Y entonces qué hacemos cuando las palabras nos quedan cortas. Bueno, ilustramos lo que se intenta decir. Para muestra un botón: leamos el poema El beso, del poeta peruano Federico Barreto (1862-1929), del cual supiera por primera vez por mi tío Alejandro, al que ya no veo desde hace tiempo por diversos problemas personales que ahora no voy a contar. El poema dice así:

Con candoroso embeleso
y rebozando alegría,
me pides morena mía
que te diga...¿Qué es un beso?

Un beso es el eco suave
de un canto, que más que canto
es un himno sacrosanto
que imitar no puede el ave.

Un beso es el dulce idioma
con que hablan dos corazones,
que mezclan sus impresiones
como las flores su aroma.

Un beso es...no seas loca...
¿Por qué me preguntas eso?
¡Junta tu boca a mi boca
y sabrás lo que es un beso!


Este cuasi soneto ilustra bien los límites de la palabra: pensemos que quién nos pregunta qué es un beso es un extraterrestre, sí, pensémoslo aunque suene disparatada la idea. Rápidamente caemos en la cuenta que por más que le digamos que un beso es como el eco suave de un canto, etc., etc., no nos va a entender sino hasta que él mismo vaya a la práctica y dé un beso, o más rápido, si antes que lo haga preferimos adelantarnos y darle un beso súbito para que lo más pronto salga de su incertidumbre. ¡Junta tu boca a mi boca y sabrás lo que es un beso!

Y así como un beso puede ilustrar mil veces de mejor forma lo que éste es en vez de usar palabras, y como manifestación de amor o de pasión, así también el llanto puede ejemplificar de modo acabado lo que es el dolor, y el silencio la tristeza, la pena y la decepción. El silencio...
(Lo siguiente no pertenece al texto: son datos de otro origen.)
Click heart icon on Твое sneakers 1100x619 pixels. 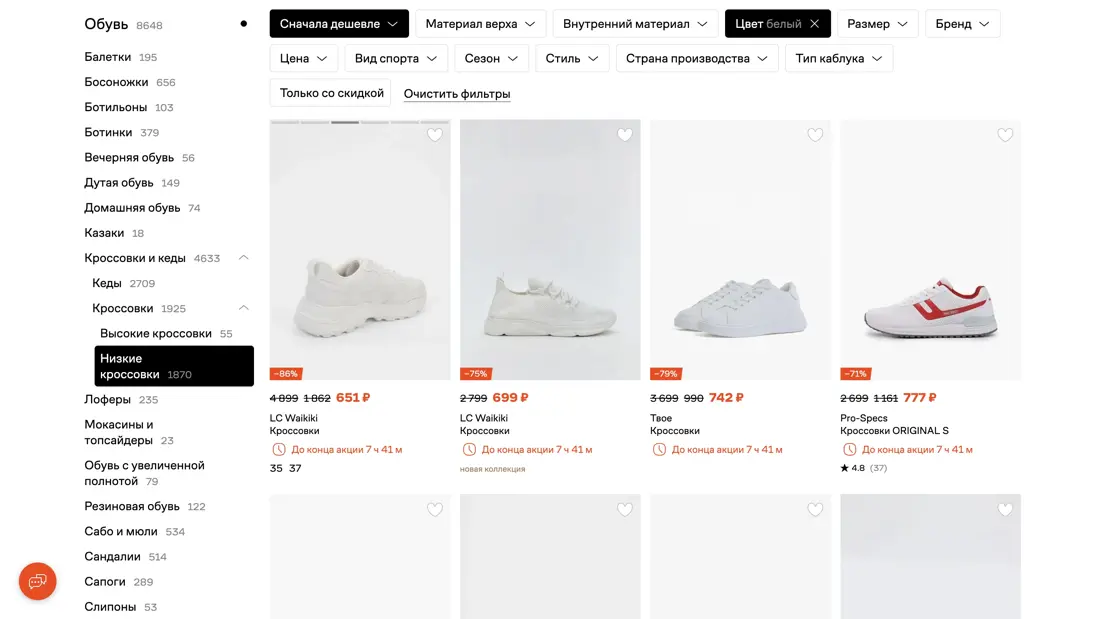click(815, 135)
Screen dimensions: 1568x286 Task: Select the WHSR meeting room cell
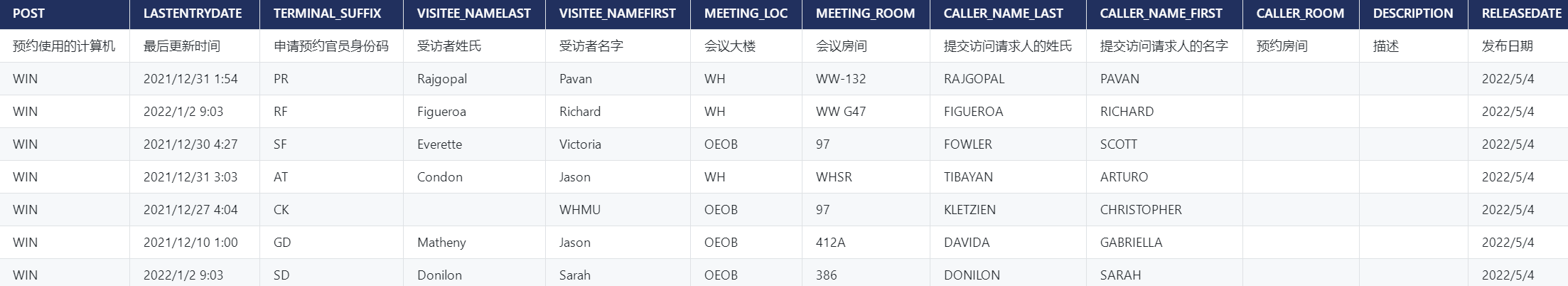coord(834,177)
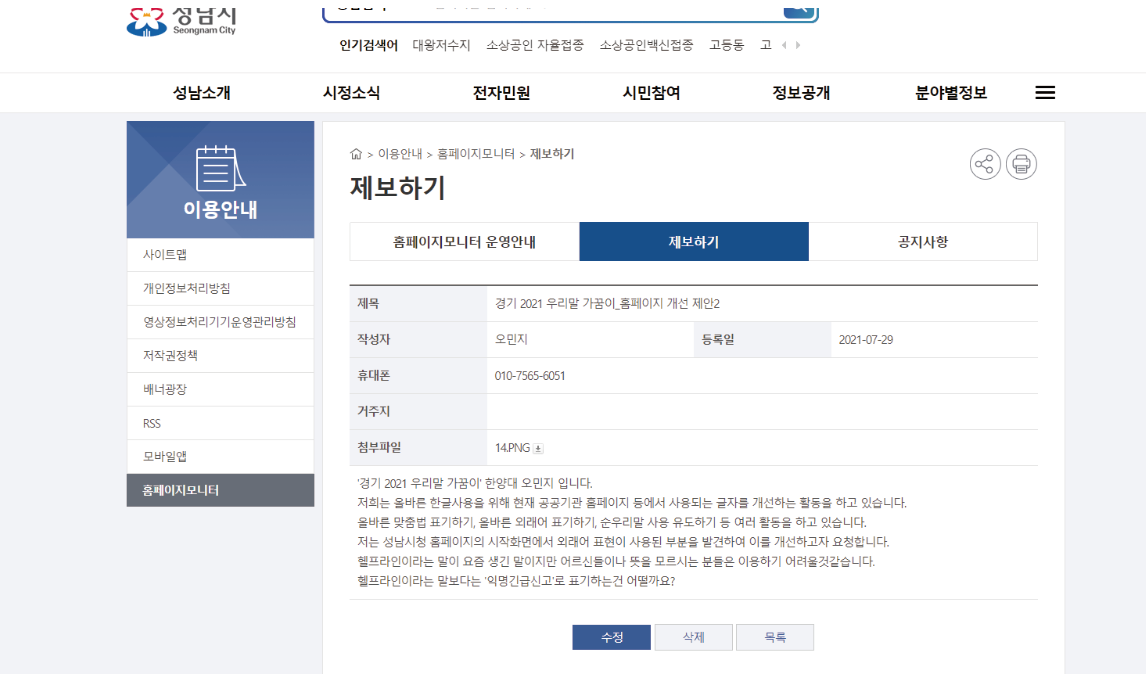This screenshot has height=674, width=1146.
Task: Click the share icon
Action: tap(984, 164)
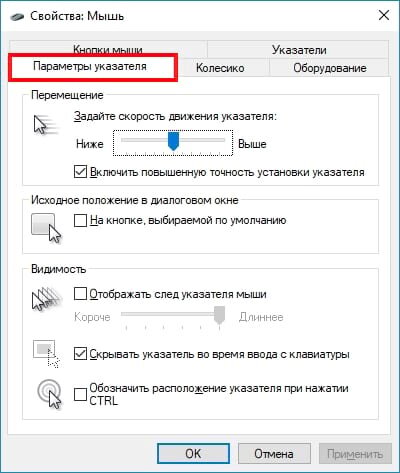
Task: Click the snap-to default button icon
Action: [46, 228]
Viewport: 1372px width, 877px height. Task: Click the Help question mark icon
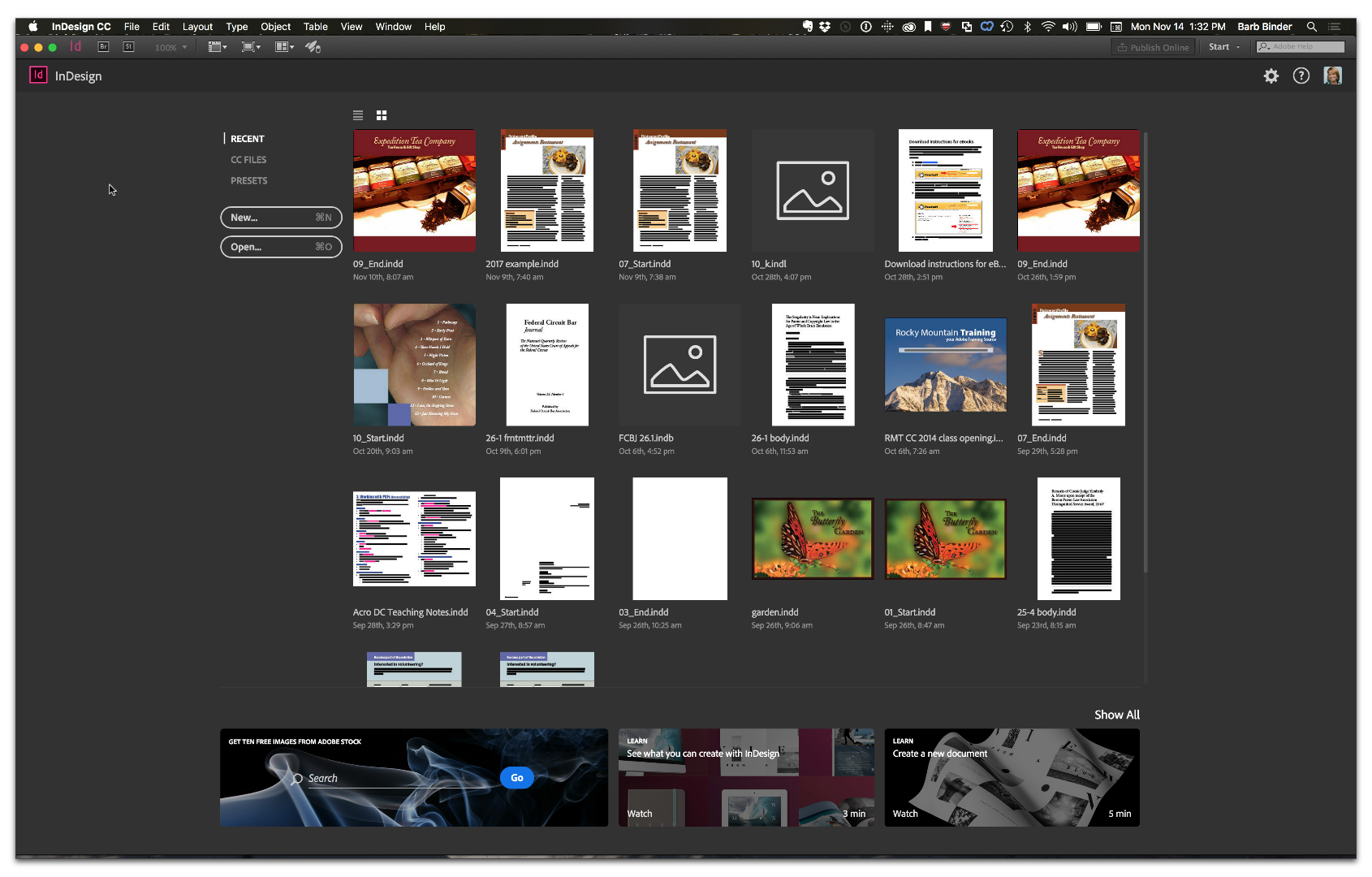point(1301,76)
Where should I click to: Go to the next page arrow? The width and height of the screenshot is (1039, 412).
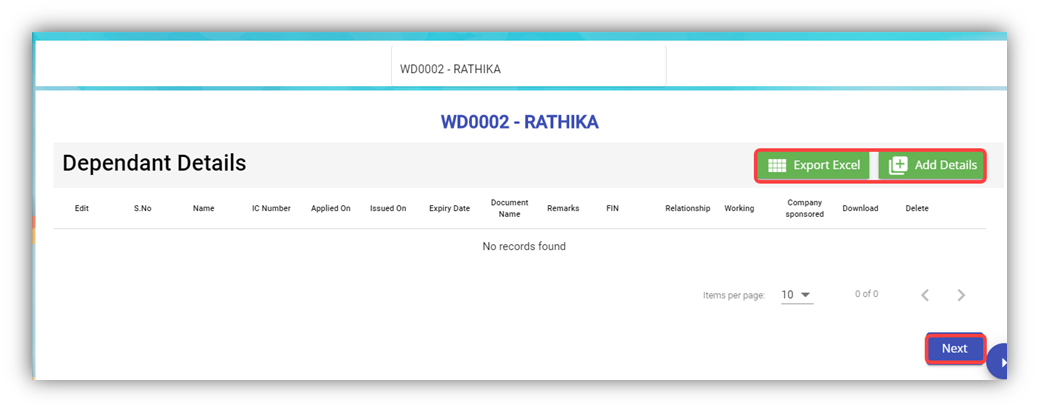pyautogui.click(x=961, y=295)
El silencio, en determinadas oportunidades, se vuelve un manantial de elocuencia, ello de acuerdo a como sea articulado por quien lo vive. Es curioso, entonces, que ese silencio, la ausencia de la palabra, pueda llegar en algunas ocasiones a superar el poder comunicativo de aquélla. A ese silencio, Andrea Bocelli le canta magníficamente en su cd Andrea (2004) a través de la canción Le parole che non ti ho detto (Las palabras que no te he dicho):

Has escuchado acaso
las palabras que no te he dicho.
Sabes, el silencio
a veces consigue un mayor efecto.
Así, cierra los ojos para oír mis temores...
... Las palabras que dirás
el silencio cubrirá...
Has escuchado acaso
las palabras que no te he dicho.


Este extracto de la canción, una de las más emotivas del mencionado álbum, y cantada por Bocelli, nos hace vivir la experiencia etérea de la elocuencia del silencio, en ocasiones canal irreemplazable por el que consiguen transitar mejor los más variados sentimientos, como aquéllos de temor que narra la canción, y que milagrosamente consiguen expresarse a través de palabras jamás dichas.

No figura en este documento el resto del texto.